The £5m galleries showcasing the museum’s world famous collection opened to the public on Saturday.

But it has emerged that no end is in sight of the multi-million pound expansion of the museum in Beaumont Street.

Plans are being drawn up to create a three floor building in a courtyard behind the newly-opened galleries of Ancient Egypt and Nubia.

It would create three new galleries that would display Dutch and Flemish art from the 17th century; a rotating display from the Western Art Print Room; and a rotating display of 20th and 21st century contemporary art.

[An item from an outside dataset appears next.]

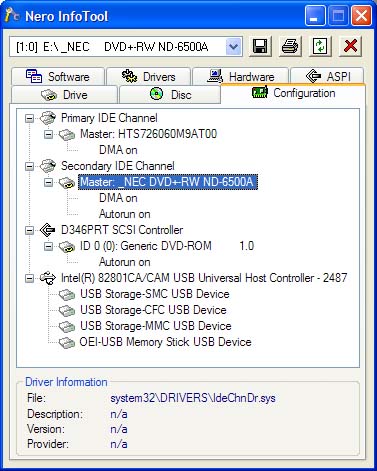Screen dimensions: 377x471
Task: Select USB Storage-CFC USB Device item
Action: [x=153, y=310]
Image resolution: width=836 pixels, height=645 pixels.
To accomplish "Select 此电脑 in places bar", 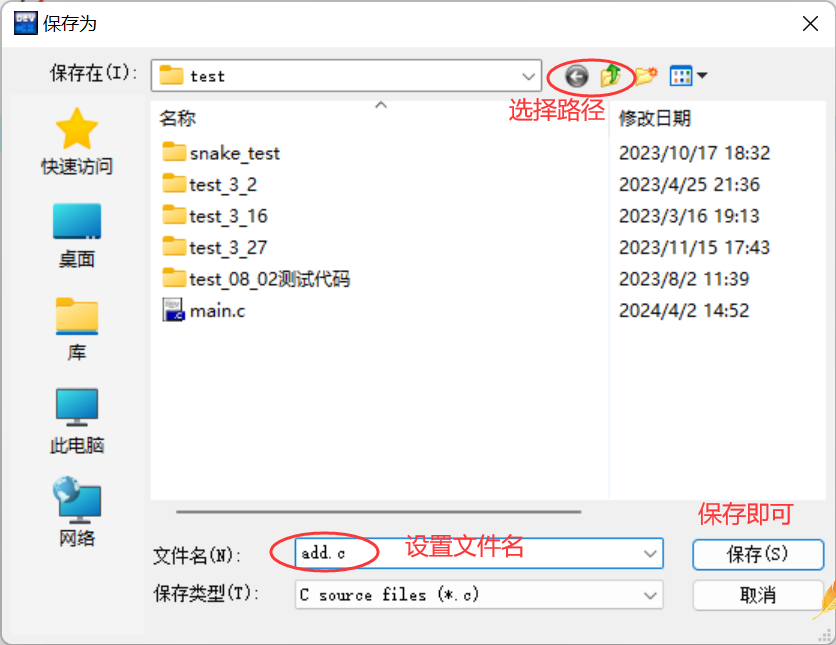I will tap(77, 421).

It would represent the third phase of the redevelopment of the Ashmolean, following on from the £61m refurbishment opened two years ago, which saw 39 new galleries created and the museum’s display area doubled.

Ashmolean spokesman Susie Gault said: “The new galleries would be created in the West Wing. It would involve building three new galleries, on top of each other, in the present site of an internal courtyard.

“The space would measure approximately 800 sq m, which is larger than the 685 sq m space of the Egypt galleries. Plans will get underway once we have gained support. We are in conversation with a number of people at the moment.”

The Ashmolean is determined to build on recent success, which has seen it included in the top 20 free visitor attractions in England.

The six new galleries for the collections of Ancient Egypt and Nubia (Sudan) was opened on Friday by Minister of Culture and Wantage MP Ed Vaizey. The galleries allow the museum to display objects kept in storage for decades with the number of mummies and coffins on display more than doubled.